### Your goal
Transcribe exactly the lines from the one holding "You are a GUI" through the closing line of the entries below. Pictures stay out of the copy.

### Provided records
Content starts

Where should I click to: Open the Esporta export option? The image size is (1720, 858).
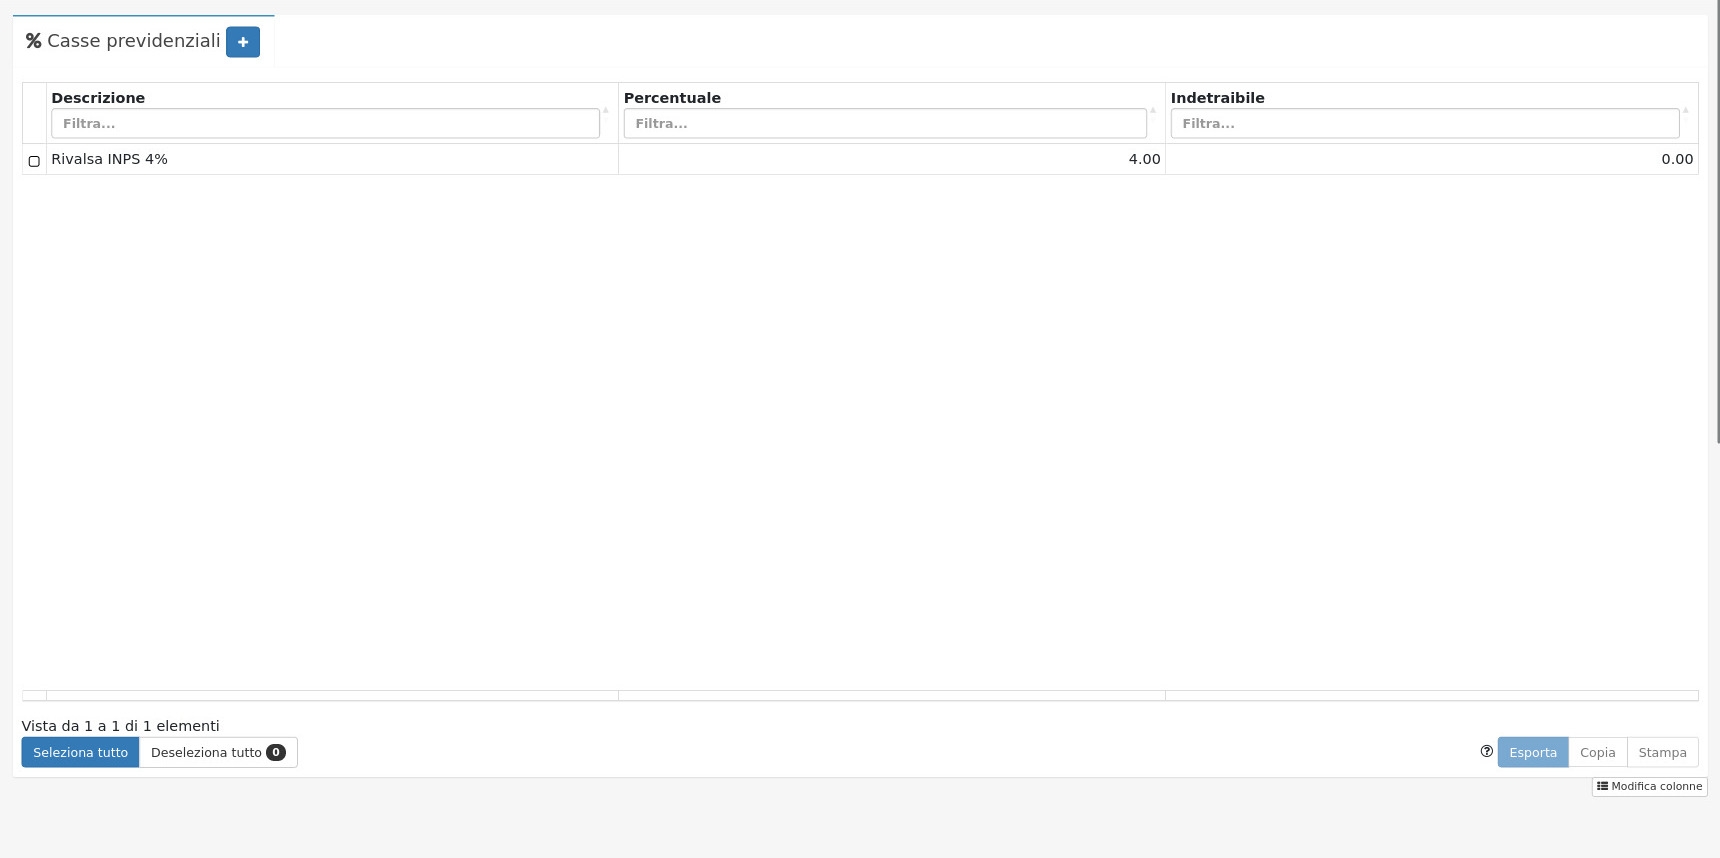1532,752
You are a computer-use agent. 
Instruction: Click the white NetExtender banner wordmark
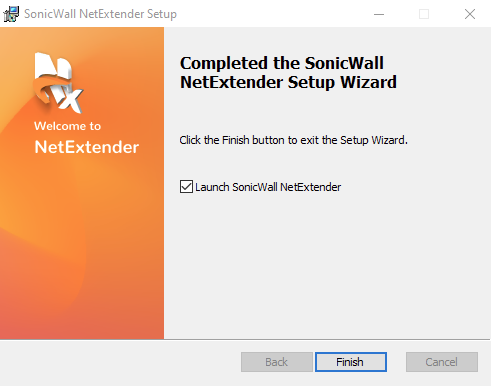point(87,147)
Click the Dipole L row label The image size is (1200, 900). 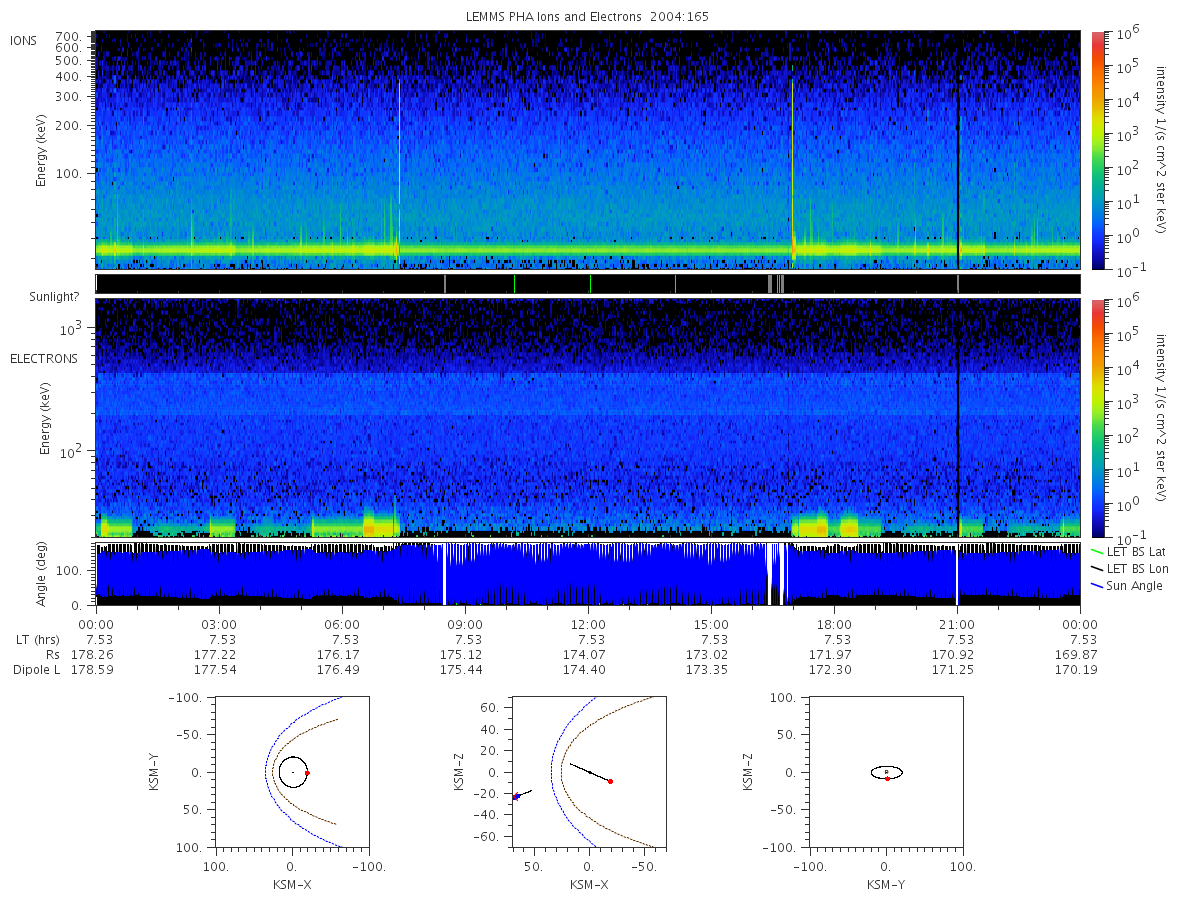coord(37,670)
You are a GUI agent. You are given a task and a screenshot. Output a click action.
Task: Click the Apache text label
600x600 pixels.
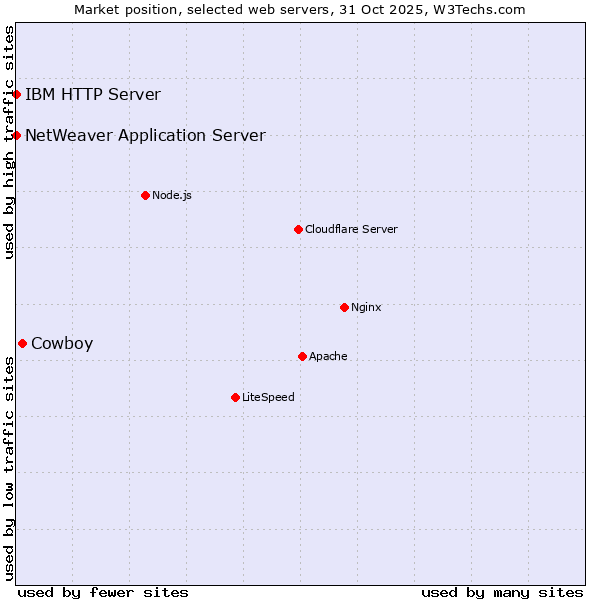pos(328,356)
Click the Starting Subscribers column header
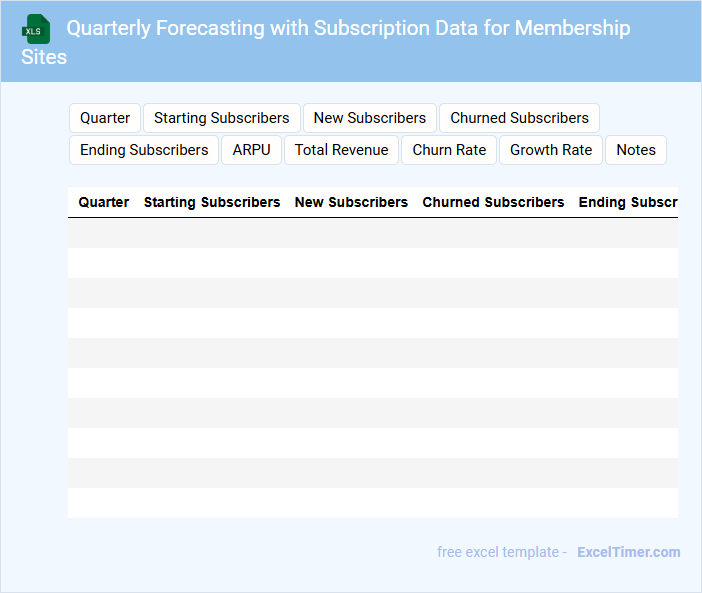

Content ends

### The completed task
You are a GUI agent. You are given a task and a screenshot. Output a click action.
Task: Click the Apache text label
600x600 pixels.
pos(328,356)
Click the Starting Subscribers column header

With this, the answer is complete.